◆ Given problem 1: Can you print the records from the line with "Choose 'Write Back Stock' menu item" to the line with "tap(232, 661)" word for word, leaving out the pictures?

======== Text provided

Carl Richey ‘Cotton’ Cordell

A lifelong fisherman and storyteller, Cotton Cordell is credited with inventing the safety-pin spinnerbait - a mainstay in most tackle boxes and a favorite of professional bass fishermen. But the reno

Arkansas Democrat-Gazette/STATON BREIDENTHAL 10/12/11
Carl "Cotton" Cordell, creator of Cotton Cordell fishing lures, at his home on Lake Hamilton on Hot Springs.
Arkansas Democrat-Gazette/STATON BREIDENTHAL 10/12/11 Carl "Cotton" Cordell, creator of Cotton Cordell fishing lures, at his home on Lake Hamilton on Hot Springs.

— Gather ’round. Cotton Cordell’s going to tell you about one that got away.

“Had a friend of mine, Glen Owens. He’d had some regular customers. Well, it was him and one of his old customers who was a real good customer, and he wanted to take him fishing one time. Said, ‘You meet me up at Brady Mountain at 6 o’clock this evening, and we’ll catch some fish.’”

Cordell knows something about that. His lures have caught millions of fish. The Hot Spot, Red Fin, Gay Blade, Crazy Shad, Near Nuthin - proven fish magnets that began with an idea in his head and scratched onto a scrap of paper or sometimes sculpted with the edge of a whittling knife.

He revolutionized the spinner bait, then popularized the crank bait. He opened manufacturing facilities in Hot Springs and El Salvador that employed hundreds in both locations. In the parlance of standardized testing, Cordell is to fishing what salt is to the kitchen.

================

◆ Given problem 2: Could you output the part of the Cotton Cordell text from "A lifelong fisherman" to "that got away." word for word?

======== Rows

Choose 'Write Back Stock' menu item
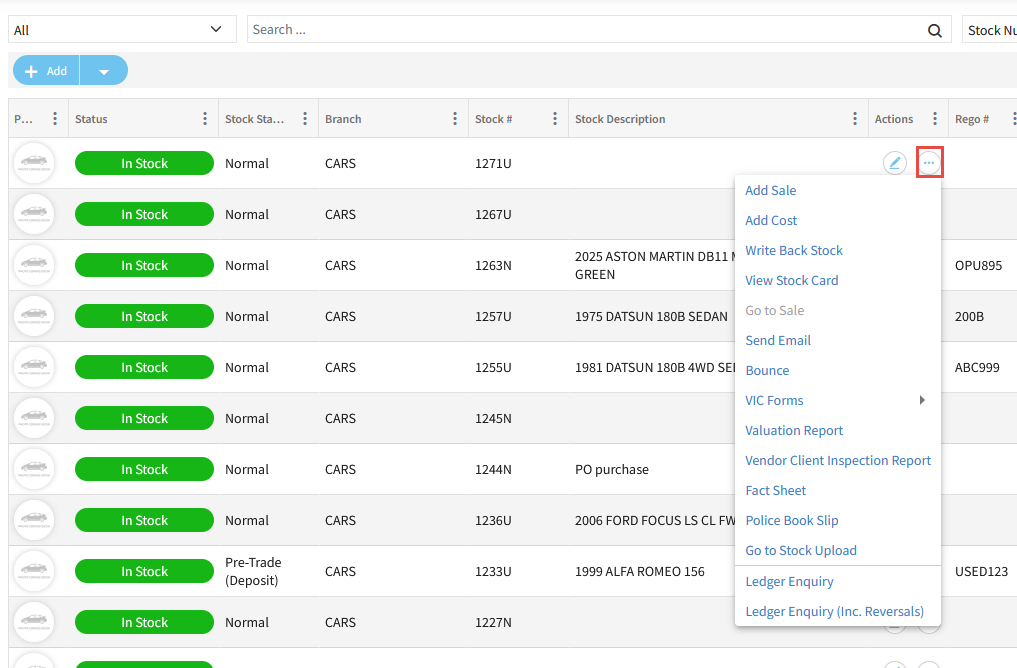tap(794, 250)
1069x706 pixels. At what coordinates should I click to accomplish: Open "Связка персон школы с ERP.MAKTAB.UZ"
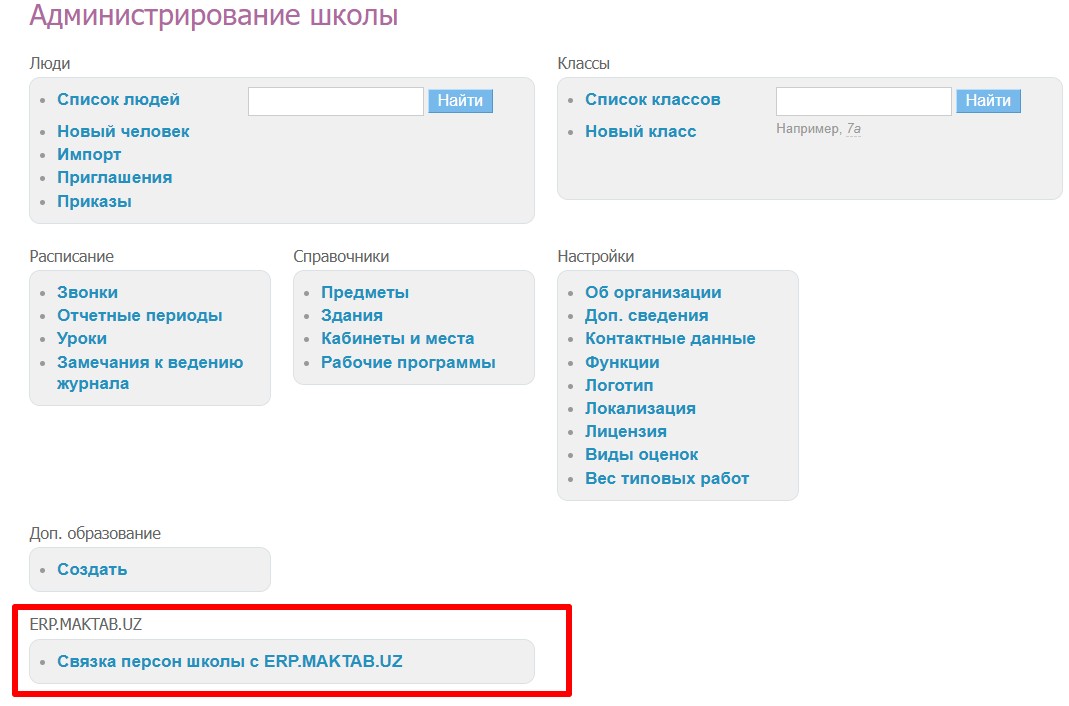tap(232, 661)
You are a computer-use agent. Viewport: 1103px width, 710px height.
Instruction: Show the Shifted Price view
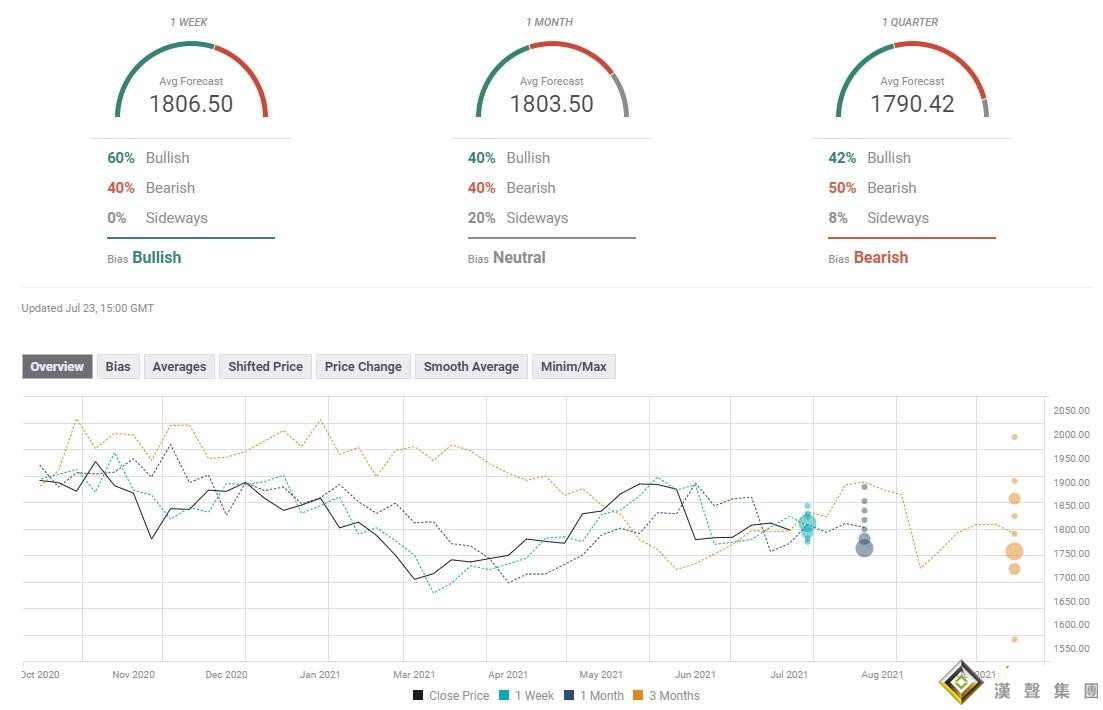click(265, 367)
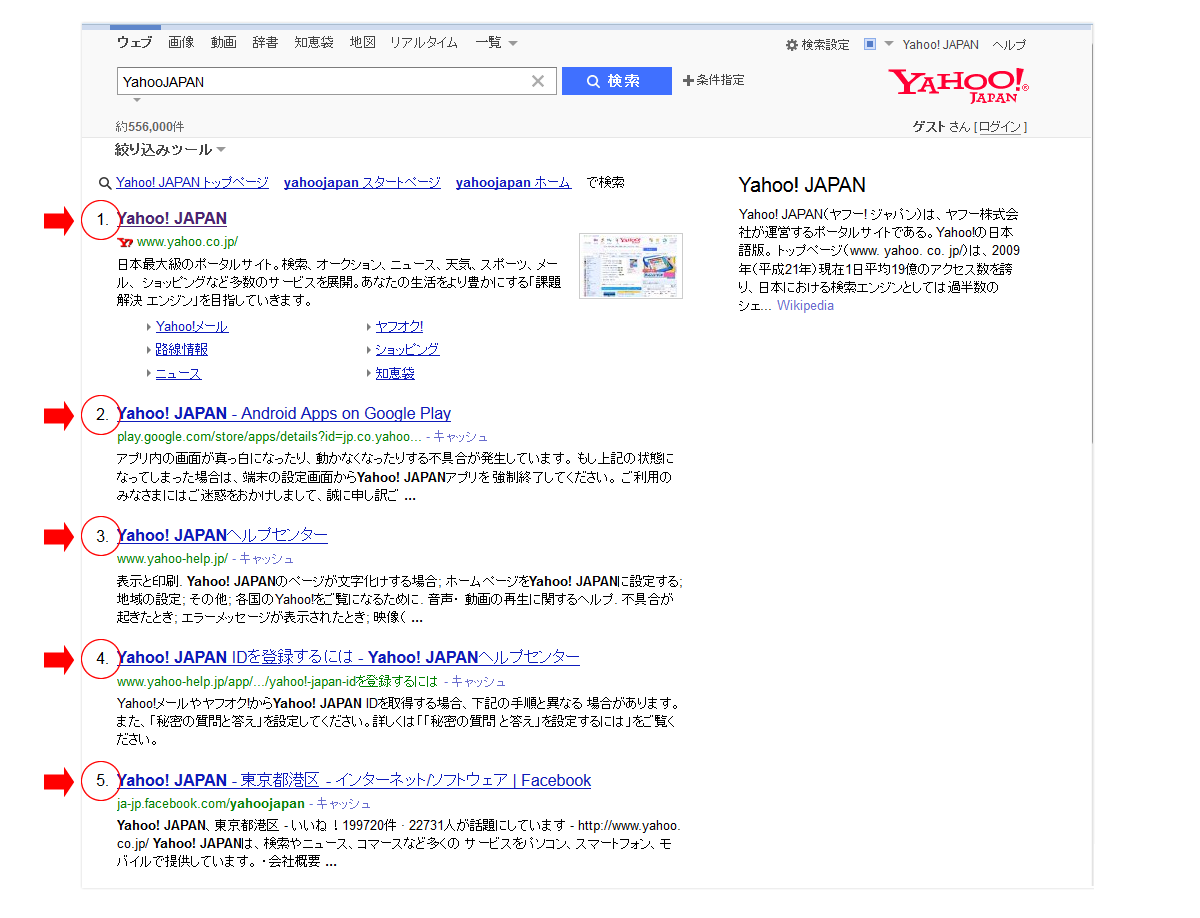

================
======== Rows

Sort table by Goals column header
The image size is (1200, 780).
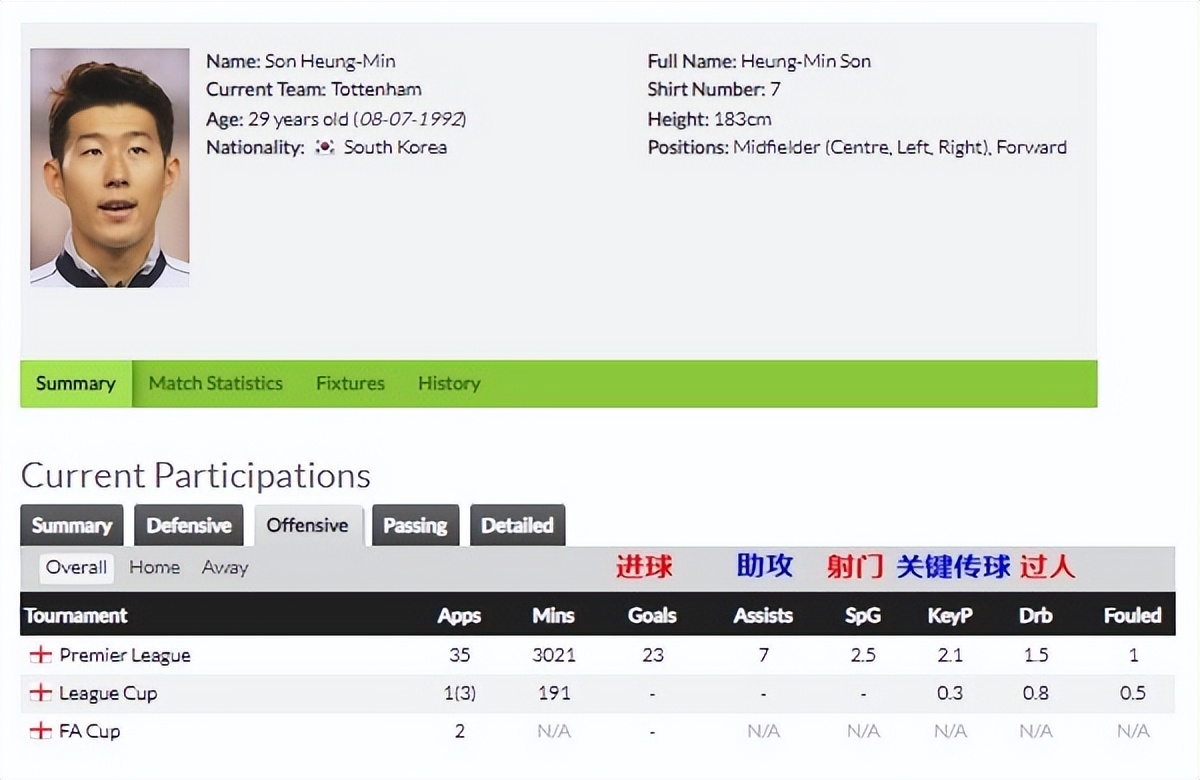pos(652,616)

================

◆ Task output 1:
Choose 'Write Back Stock' menu item
tap(794, 250)
1069x706 pixels. At what coordinates should I click to accomplish: Open "Связка персон школы с ERP.MAKTAB.UZ"
tap(232, 661)

◆ Task output 2:
A lifelong fisherman and storyteller, Cotton Cordell is credited with inventing the safety-pin spinnerbait - a mainstay in most tackle boxes and a favorite of professional bass fishermen. But the reno

Arkansas Democrat-Gazette/STATON BREIDENTHAL 10/12/11
Carl "Cotton" Cordell, creator of Cotton Cordell fishing lures, at his home on Lake Hamilton on Hot Springs.
Arkansas Democrat-Gazette/STATON BREIDENTHAL 10/12/11 Carl "Cotton" Cordell, creator of Cotton Cordell fishing lures, at his home on Lake Hamilton on Hot Springs.

— Gather ’round. Cotton Cordell’s going to tell you about one that got away.